- Spanish: Cómo sobrevivir a una despedida
- Directed by: Manuela Moreno
- Written by: Susana López Rubio; Manuela Moreno;
- Based on: an original story by Núria Valls and Susana López Rubio
- Produced by: Mikel Lejarza; Mercedes Gamero; Núria Valls; Adrián Guerra;
- Starring: Natalia de Molina; Úrsula Corberó; María Hervás; Celia de Molina; Brays Efe; Roger Berruezo;
- Cinematography: Bet Rourich
- Edited by: Antonio Frutos
- Production companies: Nostromo Films; Atresmedia Cine;
- Distributed by: DeAPlaneta
- Release date: 24 April 2015;
- Country: Spain
- Language: Spanish
- Box office: €775,821

= Girl's Night Out (2015 film) =

Girl's Night Out (Cómo sobrevivir a una despedida) is a 2015 Spanish comedy film directed by Manuela Moreno which stars Natalia de Molina, Úrsula Corberó, María Hervás, Celia de Molina and Brays Efe.

== Plot ==
Gisela, Nora, Marta, Tania and Mateo are a group of friends who have not achieved what they dreamed of in the past: a good job, a boyfriend like the one from Fifty Shades of Gray and living in a big downtown. As mileuristas, the only thing they have achieved is sharing a flat, working as interns, going out with guys who are allergic to commitment and buying clothes only during sales.
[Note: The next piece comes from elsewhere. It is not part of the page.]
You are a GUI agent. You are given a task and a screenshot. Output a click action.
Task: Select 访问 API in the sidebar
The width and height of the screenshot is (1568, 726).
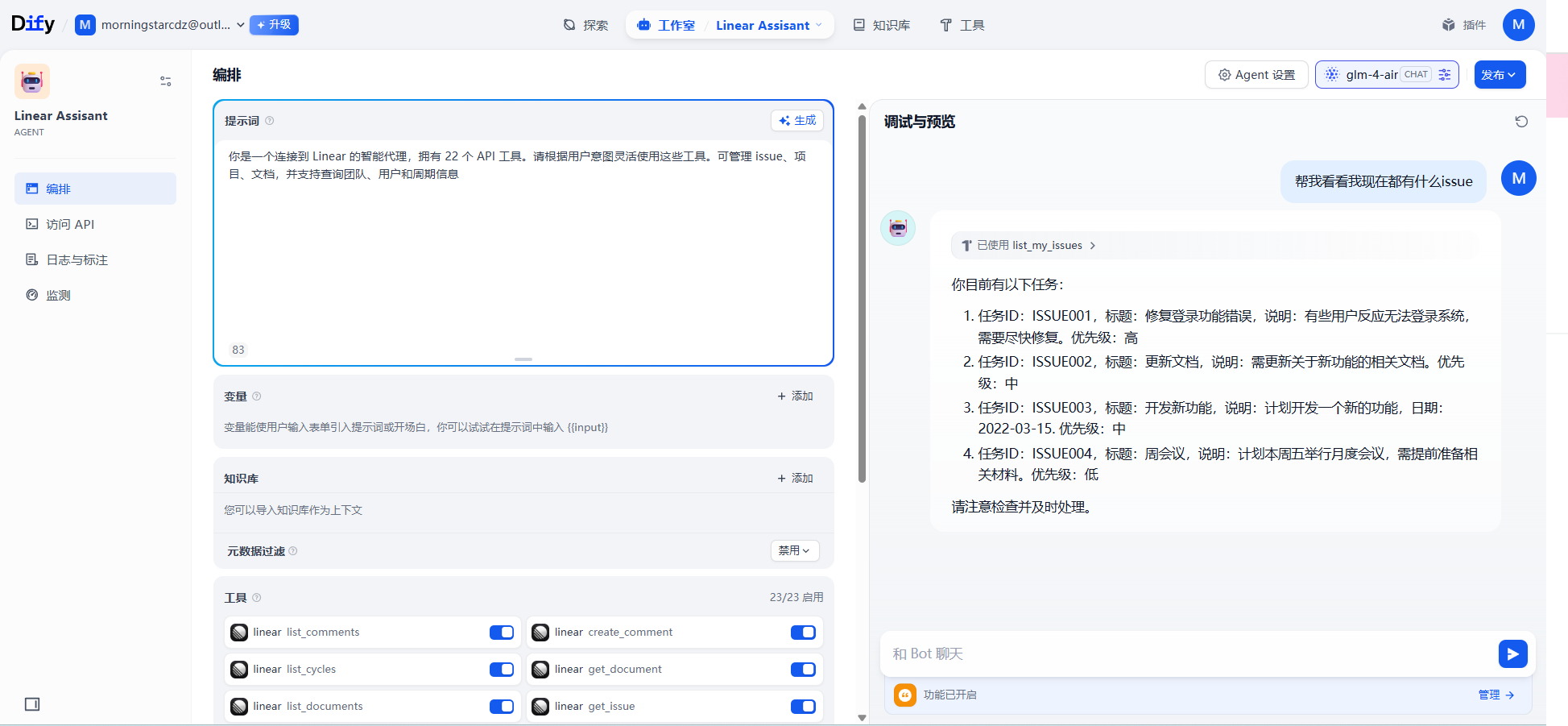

But Nora and her friends don't give in to the harsh reality. The first thing they propose is to organize an unforgettable bachelorette party for Gisela, the most responsible of the group. And the chosen destination is Gran Canaria.

== Release ==
Distributed by DeAPlaneta, it was theatrically released in Spain on 24 April 2015.

== Reception ==
Pere Vall of Fotogramas rated Girl's Night Out 3 out of 5 stars, considering that the film starts off like a rocket and then has a hard time keeping up.